Forum Moderators: phranque

Message Too Old, No Replies

why doesn't this rewrite work?

trying to rewrite requests for nonexistent files/directories to homepage

         

mang

3:01 am on Sep 2, 2007 (gmt 0)

10+ Year Member



i'm setting up a site and am using a fairly large number of sources to promote it, so i thought the easiest thing to do would be to treat any request for a nonexistent file or directory as an indicator of the source of the click-through:

for instance, a request for '/yoursite' (where i have no such file or directory on my site as "yoursite") would be rewritten as '/index.php?src=yoursite' (index.php would then store the 'src' parameter in the user's session, and perhaps eventually in the customer database), but a request (subrequest?) for '/screen.css' (which is a file that exists on my site) would simply be fetched.

the rewrite rule (and conditions) that i thought would do that for me is:


RewriteCond %{REQUEST_FILENAME} !-f
RewriteCond %{REQUEST_FILENAME} !-d
RewriteRule ^/(.*) /index.php?src=$1 [L]

but when i do that, i get an unstyled homepage with no images. i turned on the rewrite log, and here's what it says (in part):


init rewrite engine with requested uri /screen.css
rewrite '/screen.css' -> '/index.php?src=screen.css'
local path result: /index.php
prefixed with document_root to /path/to/docroot/index.php
go-ahead with /path/to/docroot/index.php [OK]
init rewrite engine with requested uri /images/buynow.gif
rewrite '/images/buynow.gif' -> '/index.php?src=images/buynow.gif'
local path result: /index.php
prefixed with document_root to /path/to/docroot/index.php
go-ahead with /path/to/docroot/index.php [OK]

this rewrite rule doesn't seem to work as i expect it to on either apache 1.3.37 (Unix) or 2.2.4 (Win32); can anyone help me with this?

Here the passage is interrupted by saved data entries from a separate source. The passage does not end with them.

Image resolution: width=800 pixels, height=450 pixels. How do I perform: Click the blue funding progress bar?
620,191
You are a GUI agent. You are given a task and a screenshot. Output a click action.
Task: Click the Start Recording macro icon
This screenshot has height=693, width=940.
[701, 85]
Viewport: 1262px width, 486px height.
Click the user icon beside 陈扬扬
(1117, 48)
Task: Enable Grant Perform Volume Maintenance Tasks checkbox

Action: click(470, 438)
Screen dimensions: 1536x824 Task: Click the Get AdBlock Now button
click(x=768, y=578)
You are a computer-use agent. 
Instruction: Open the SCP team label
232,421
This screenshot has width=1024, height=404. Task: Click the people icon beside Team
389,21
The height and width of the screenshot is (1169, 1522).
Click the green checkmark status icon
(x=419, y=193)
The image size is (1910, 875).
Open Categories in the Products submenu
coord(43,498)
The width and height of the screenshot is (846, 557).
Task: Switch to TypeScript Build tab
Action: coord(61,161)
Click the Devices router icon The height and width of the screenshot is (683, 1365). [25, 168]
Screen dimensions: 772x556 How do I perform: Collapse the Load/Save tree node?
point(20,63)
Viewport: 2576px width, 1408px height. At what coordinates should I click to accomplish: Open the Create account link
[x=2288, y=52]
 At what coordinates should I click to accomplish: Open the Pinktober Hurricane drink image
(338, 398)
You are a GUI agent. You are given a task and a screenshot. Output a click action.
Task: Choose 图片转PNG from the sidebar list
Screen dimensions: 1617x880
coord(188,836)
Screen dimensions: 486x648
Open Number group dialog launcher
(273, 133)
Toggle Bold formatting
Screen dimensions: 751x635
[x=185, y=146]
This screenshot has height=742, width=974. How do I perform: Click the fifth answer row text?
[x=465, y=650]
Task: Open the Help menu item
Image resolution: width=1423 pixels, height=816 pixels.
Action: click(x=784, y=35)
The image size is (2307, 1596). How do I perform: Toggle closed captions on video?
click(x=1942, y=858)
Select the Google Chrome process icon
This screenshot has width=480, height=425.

btw: i'm using something like the following right now (which works on both platforms, but it's cumbersome, and will only get more so):


RewriteCond %{REQUEST_FILENAME} ^/yoursite [OR]
RewriteCond %{REQUEST_FILENAME} ^/hersite [OR]
RewriteCond %{REQUEST_FILENAME} ^/theirsite
RewriteRule ^/(.*) /index.php?src=$1 [L]

rocknbil

4:18 am on Sep 2, 2007 (gmt 0)

WebmasterWorld Senior Member 10+ Year Member



NVM, you're already doing what I suggested, sorry

jdMorgan

1:14 pm on Sep 2, 2007 (gmt 0)

WebmasterWorld Senior Member 10+ Year Member



but when i do that, i get an unstyled homepage with no images. i turned on the rewrite log, and here's what it says (in part):

Your rule is rewriting requests for images and scripts to index.php, as shown in the log. This is because it is the client (browser or robot) which resolves relative links.

Two choices:

1) Change the links for included objects on your pages to use server-relative or canonical URLs, rather than page-relative links.

-or-

2) Modify the rule so that requests for included-object URLs are not rewritten to index.php, but rather are stripped of their 'tracking' prefix directory if the requested URL does not resolve to an existing file.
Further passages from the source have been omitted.